Update: before someone cries "ZOMG! BUG PLZ!!!", I filled this as DSK-383716 at Opera.

QiFi - the pure JS WiFi QR Code Generator

Some time ago, the QR Code Generator - WiFi Access made quite some noise on the mighty Internet. Sure, it is cool to be able to share your WiFi-access with someone by just showing him a QR code he can scan on his phone and the phone will auto-connect to the WiFi. But I get a strange feeling telling someone I do not know my WiFi credentials. No, I do not mean my guests, I know them. I mean that shiny web-service that will generate a QR code for me.

The geek in you will now say: "So?

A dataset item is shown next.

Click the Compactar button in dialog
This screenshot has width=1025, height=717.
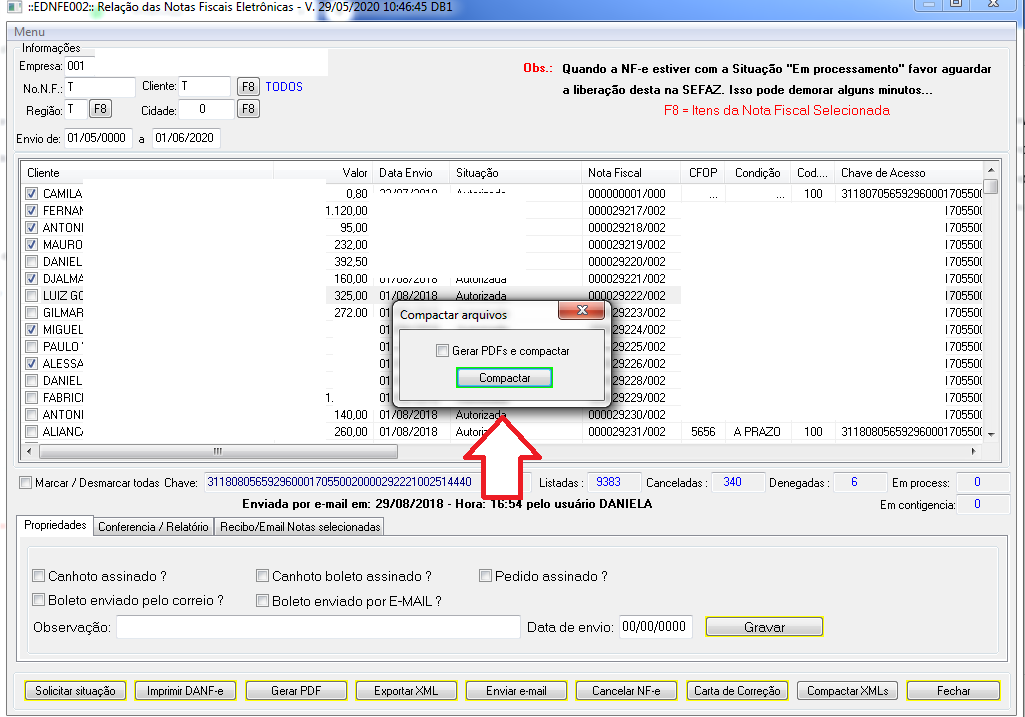pyautogui.click(x=504, y=378)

Open up a terminal, install qrencode, pipe it the string WIFI:S:<SSID>;T:<WPA|WEP|>;P:<password>;; and you got our QR code". Yeah, that works. But was it one or two semicolons at the end? And was it really just WPA even if my WiFi uses WPA2? Oh and how do I encode that umlaut again? I do not want to remember this.

Thus, without too much rumble, may I present you: QiFi - the pure JS WiFi QR Code Generator. QiFi is a QR code generator for WiFi access in pure JavaScript. It will generate the QR code on your machine, in your browser, not leaking your precious credentials to anyone (but your guests). Don't trust me? Read the code. Fork the code. Host the code yourself.